2 questions à Romain Ricciotti, ingénieur du BET Lamoureux & Ricciotti
Le bâtiment abritant les salles d’armes et le dojo se caractérise par des solutions structurelles peu courantes qui répondent à l’esthétique souhaitée par l’architecte…
Dans cet édifice très compact et en dépit de son plan de grandes dimensions (25 x 36 m dans la plus grande diagonale), le bâtiment principal est construit avec de grands plateaux sans joints de dilatation. Cette solution optimise l’efficacité des contreventements tout en évitant tout point porteur intérieur pour mettre en valeur la qualité spatiale des salles. Dans cette région soumise à de fortes variations de température et d’hygrométrie, où il est toujours plus facile de fractionner les bâtiments par des joints de dilatation, cette solution est très inhabituelle.

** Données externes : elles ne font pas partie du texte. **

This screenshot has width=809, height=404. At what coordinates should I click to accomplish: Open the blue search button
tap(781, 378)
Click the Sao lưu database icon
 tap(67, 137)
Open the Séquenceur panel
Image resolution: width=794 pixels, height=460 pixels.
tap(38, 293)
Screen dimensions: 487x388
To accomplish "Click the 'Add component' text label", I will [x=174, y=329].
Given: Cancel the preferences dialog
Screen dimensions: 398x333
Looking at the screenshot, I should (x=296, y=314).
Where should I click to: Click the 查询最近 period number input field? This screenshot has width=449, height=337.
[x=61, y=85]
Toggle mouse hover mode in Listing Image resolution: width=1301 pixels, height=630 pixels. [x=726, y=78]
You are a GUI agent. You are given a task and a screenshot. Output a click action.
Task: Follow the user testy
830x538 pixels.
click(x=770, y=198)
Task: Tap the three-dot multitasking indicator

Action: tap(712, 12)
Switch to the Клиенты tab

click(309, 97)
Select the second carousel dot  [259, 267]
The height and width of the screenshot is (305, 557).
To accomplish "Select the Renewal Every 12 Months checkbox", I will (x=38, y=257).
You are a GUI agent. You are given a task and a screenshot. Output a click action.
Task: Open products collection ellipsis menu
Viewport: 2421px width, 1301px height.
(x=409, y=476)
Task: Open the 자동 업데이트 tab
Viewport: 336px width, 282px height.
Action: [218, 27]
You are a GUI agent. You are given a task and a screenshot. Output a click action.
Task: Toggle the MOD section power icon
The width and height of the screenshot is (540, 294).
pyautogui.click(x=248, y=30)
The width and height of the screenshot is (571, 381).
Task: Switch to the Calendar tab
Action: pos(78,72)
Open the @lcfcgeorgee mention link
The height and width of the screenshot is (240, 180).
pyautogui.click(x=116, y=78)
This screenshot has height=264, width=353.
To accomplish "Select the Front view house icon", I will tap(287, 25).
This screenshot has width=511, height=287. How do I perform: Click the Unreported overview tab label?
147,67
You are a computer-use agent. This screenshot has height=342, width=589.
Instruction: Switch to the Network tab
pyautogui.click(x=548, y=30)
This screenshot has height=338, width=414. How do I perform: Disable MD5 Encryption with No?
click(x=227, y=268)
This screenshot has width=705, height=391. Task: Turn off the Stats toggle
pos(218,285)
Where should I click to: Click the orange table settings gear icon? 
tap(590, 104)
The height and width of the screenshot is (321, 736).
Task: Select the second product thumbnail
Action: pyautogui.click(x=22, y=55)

Elle a été rendue possible par une méthode de calcul des structures reposant sur un calcul fin des éléments finis de l’ouvrage intégrant l’interaction sols-fondations et le comportement thermique. Réponse efficace aux objectifs de plans libres et de grande portée indispensables aux activités sportives, ce monolithisme constructif optimise aussi le comportement parasismique d’un édifice situé dans une zone sismique 4, la plus forte en France métropolitaine.
Comparable à celle d’une passerelle, la technique de construction des planchers du dojo tient de l’ouvrage d’art…
Les planchers sportifs de la salle d’armes sont structurés par de grandes poutres en béton à hautes performances de section en « π », et précontraintes par fils adhérents. Elles s’appuient d’un côté sur une poutre classique située derrière la tribune et, de l’autre en façade nord, sur une bande noyée très ferraillée, portée par des poteaux de forme triangulaire. Cette technique libère un plan libre de 15 m de portée et 36 m de longueur. Elle consomme également très peu de hauteur sous poutre et autorise, avec ses nervures, une gestion astucieuse des réseaux techniques. Mieux, la structure participe naturellement à la qualité sonore de l’espace, en formant des pièges à son entre les nervures précontraintes. Le plancher crée un diaphragme parasismique et a surtout fait l’objet d’une approche de calcul normalement dédiée aux grandes passerelles élancées en évaluant le confort d’usage via le calcul des accélérations et vibrations ressenties par les escrimeurs à l’entraînement ou en compétition.
En toiture, des PRS (poutres reconstituées soudées) de charpente métallique franchissent toute la salle d’armes en créant un vaste plan libre de 25 m par 36 m. In fine, on loge la salle d’armes directement au-dessus du grand dojo, ce qui est rare mais efficace pour des équipements sportifs.
Reportage photos : Lisa RICCIOTTI et Mathieu DUCROS
Maître d’ouvrage : ville d’Aix-en-Provence – Maître d’œuvre : Christophe Gulizzi, architecte– BET structure : Lamoureux & Ricciotti Ingénierie – Entreprise gros œuvre : Travaux du Midi – Surface : 1 793 m2 SHON – Coût : 3,1 M€ HT – Programme : équipement sportif regroupant un dojo divisible en 3 aires d’évolution lors des entraînements et 3 aires de combat de 12 x 12 m avec un espace spectateurs – Espace escrime offrant une salle d’armes de 14 pistes – Salle de musculation du PAUC – Locaux d’accueil et logistiques mutualisés.